Pagar comisiones para conseguir un cliente, ¿está justificado?

Uno de esos dilemas habituales en el mundo empresarial, en el que ceder hace más daño que actuar bien

No había forma de entrar en un cliente, hasta descubrir que el comprador “sugería” aceptar pagarle una comisión. Muy a su pesar, el proveedor pagó la comisión, pues la competencia era alta y la calidad de los productos y servicios similar. Tras un período de relación muy amigable con los responsables de los distintos Departamentos del cliente, les resulta muy embarazoso salir de esa situación, preguntándose si hicieron lo conveniente, pues esta práctica era costumbre en el sector.

Les preocupa porque, dado que sus productos y servicios requieren un suministro regular, pagar comisiones se ha convertido en costumbre, y temen que, si dejan de hacerlo, otro competidor entraría de inmediato ocupando su lugar.

Para justificar si esos actos son o no convenientes, es necesario analizarlos bajo una perspectiva ética, y no solo mercantil.
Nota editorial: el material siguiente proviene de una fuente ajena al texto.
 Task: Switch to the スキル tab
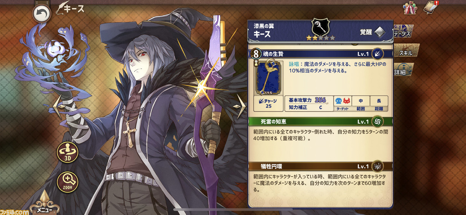(406, 53)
Porque una empresa es mucho más que una organización para ganar dinero a cualquier costo: hay valores como la confianza, la honradez, la ejemplaridad social, que también tienen que pesar en las decisiones, porque a la larga repercuten – ¡y mucho! – en el balance de los beneficios.

La realidad es que estaríamos ante una persona corrompida y, al contribuir a la misma, habríamos pasado a formar parte del problema.

En primer lugar, habría que valorar cuál es el bien que se busca, ya que se va a producir una cooperación con algo intrínsecamente malo; por otra parte, al precio del bien o servicio habría que añadir algo intangible, más difícil de medir, pero por ello quizás de mayor trascendencia por el daño en la dignidad de las personas implicadas: los propios colaboradores, los responsables de la empresa cliente, … el mercado, la sociedad.

El conocimiento de estas prácticas se suele percibir e incluso saber tarde o temprano, por mucho que el responsable de compras trate de ocultarlo, creando un ambiente corrompido en la propia empresa, en el cliente, en el sector y en el ámbito social de influencia.

¿Cómo podemos actuar de manera coherente con nuestros valores?

Evidentemente, hay que cortar la situación, aunque ello supusiera perder un cliente.

Las consecuencias se pueden mostrar en un abanico de posibilidades: aunque a corto plazo probablemente no interrumpieran el flujo de pedidos, sería muy probable que lo hicieran poco a poco. En todos los casos el cortar esta situación supondría un bien para todos: para la ética del proveedor, para el bien del cliente, para ejemplo y dignidad de los colaboradores, también para el corrupto, que se vería comprometido por su mala práctica.

¿Cómo salir de esta situación y reparar el daño causado en mi empresa y en terceros por haber aceptado este tipo de prácticas?

En primer lugar, habría que ponerse en paz con la propia conciencia; si eres un empresario creyente, también con Dios, después habría que exponer a los propios empleados que conocieran el hecho, las razones de esta decisión. Con ello se les estaría haciendo un bien, formándolos, y también de humildad, al reconocer la responsabilidad última en este tipo de situaciones. El ejemplo es vital para ejercer el liderazgo y ganar confianza personal y general, dotando al propio tiempo de consistencia a los valores de la organización.